By Juan Cole
From a talk I gave at the University of Michigan in late 2002, publised at the beginning of 2003. It is often alleged by hawks that no one saw these things coming. Some of us did.
Costs of War
The regional costs of a US war on Iraq are potentially great: The war will inevitably be seen in the Arab world as a neo-colonial war. It will be depicted as a repeat of the French occupation of Algeria or the British in Egypt-or indeed, the British in Iraq. These were highly unpopular and humiliating episodes. The US, even if it has a quick military victory, is unlikely to win the war diplomatically in the Arab world. Pan-Arabism has been more aspiration than reality in the past century, but this US war against Iraq might well promote the formation of a stronger regional political bloc.

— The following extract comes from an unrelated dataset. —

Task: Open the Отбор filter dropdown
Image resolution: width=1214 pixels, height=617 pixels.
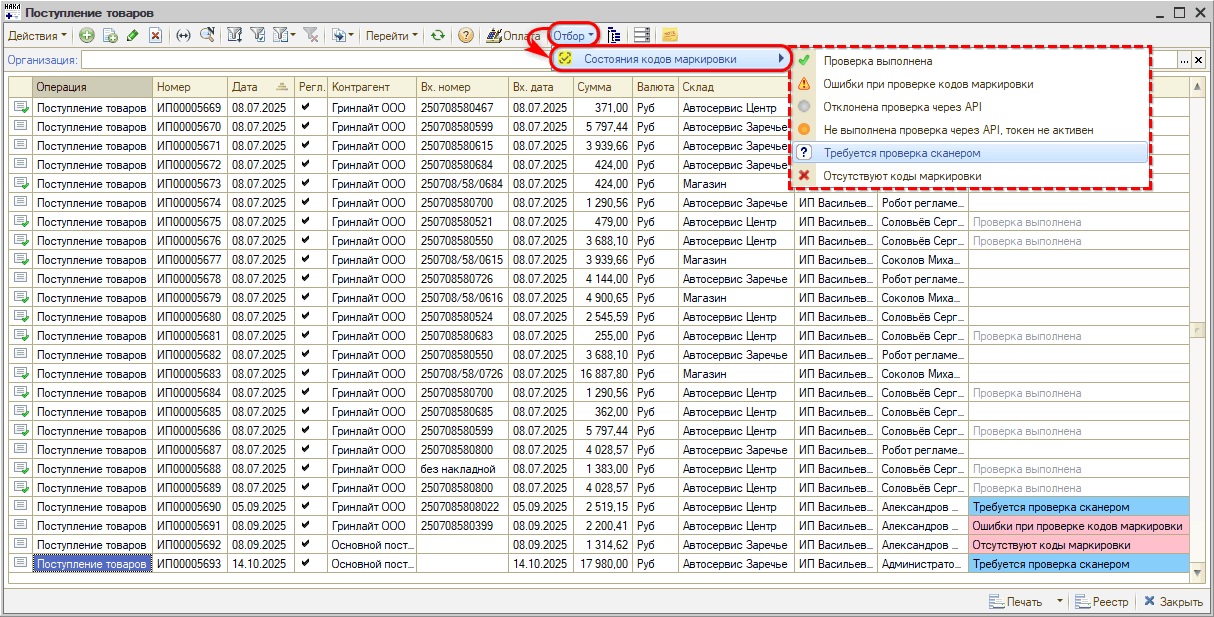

As a result of resentment against this neocolonialism, the likelihood is that al-Qaida and other terrorist organizations will find it easier to recruit angry young men in the region and in Europe for terrorist operations against the US and its interests. The final defeat of the Baath Party will be seen as a defeat of its ideals, which include secularism, improved rights for women and high modernism. Arabs in despair of these projects are likely to turn to radical Islam as an alternative outlet for their frustrations. The Sunnis of Iraq could well turn to groups like al-Qaida, having lost the ideals of the Baath. Iraqi Shi’ites might become easier to recruit into Khomeinism of the Iranian sort, and become a bulwark for the shaky regime in Shi’ite Iran.
A post-war Iraq may well be riven with factionalism that impedes the development of a well-ensconced new government. We have seen this sort of outcome in Afghanistan. Commentators often note the possibility for Sunni-Shi’ite divisions or Arab Kurdish ones. These are very real. If Islamic law is the basis of the new state, that begs the question of whether its Sunni or Shi’ite version will be implemented. It is seldom realized that the Kurds themselves fought a mini-civil war in 1994-1997 between two major political and tribal factions. Likewise the Shi’ites are deeply divided, by tribe, region and political ideology. Many lower-level Baath Party members are Shi’ite, but tens of thousands of Iraqi Shi’ites are in exile in Iran and want to come back under the banner of ayatollahs.
Internal factionalism is unlikely to reach the level of Yugoslavia after the fall of the communists, since US air power can be invoked to stop mass slaughter. But there could be a good deal of trouble in the country, and as the case of Afghanistan shows, the US cannot always stop faction fighting.
A new government in Iraq raises questions about its relationship to its neighbors. Turkey is strongly opposed to Iraqi Kurdish control of the oil fields of Kirkuk. The Kurds have all but announced that they will try to grab them when fighting breaks out. The Turks have said that in case this happens, Turkey may well invade Iraq to stop it. It is unacceptable to the Turkish government to have well-funded autonomous Kurds on their borders. They fear Kurdish nationalism, which might well tear eastern Turkey away from Ankara. Shi’ite Iran will certainly attempt to increase its influence among Iraqi Shi’ites once the Baath is defeated.
Shi’ite political parties may well turn to Tehran for funding. A US-occupied country where the Iranian ayatollahs have substantial influence is a disaster waiting to happen. An Iraq war may have a negative impact on the Israeli-Palestinian struggle. A democratic Iraq, if any such thing emerges from an American occupation, will not necessarily be less opposed to Israeli policies toward Palestinians and the creeping annexation of the West Bank. Iraqi individuals and political organizations, freed from Baath monopoly, might well support the Palestinians, including Palestinian guerrillas, at a higher level than does Saddam.
The chaos of war could allow for an outbreak of major violence between Palestinians and Israelis. The Baath may target Israel with scuds tipped with poison gas, e.g. Israeli retaliation will make the war look even more like a joint colonialist and Zionist effort among Arabs, and further inflame passions against the US in the region.
Those who support an Iraq war argue that the potential negative fall-out consists of improbable scenarios that are no more likely to come to fruition than did the dire forecasts about overthrown Arab regimes in 1990. They argue that if we can get a genuinely democratic, modern Iraq out of the war, its beneficial effects will radiate throughout the region. They may be right. But it is worth remembering that we were promised a democratic Kuwait in 1991 and a democratic, stable Afghanistan in 2002, and have yet to see either.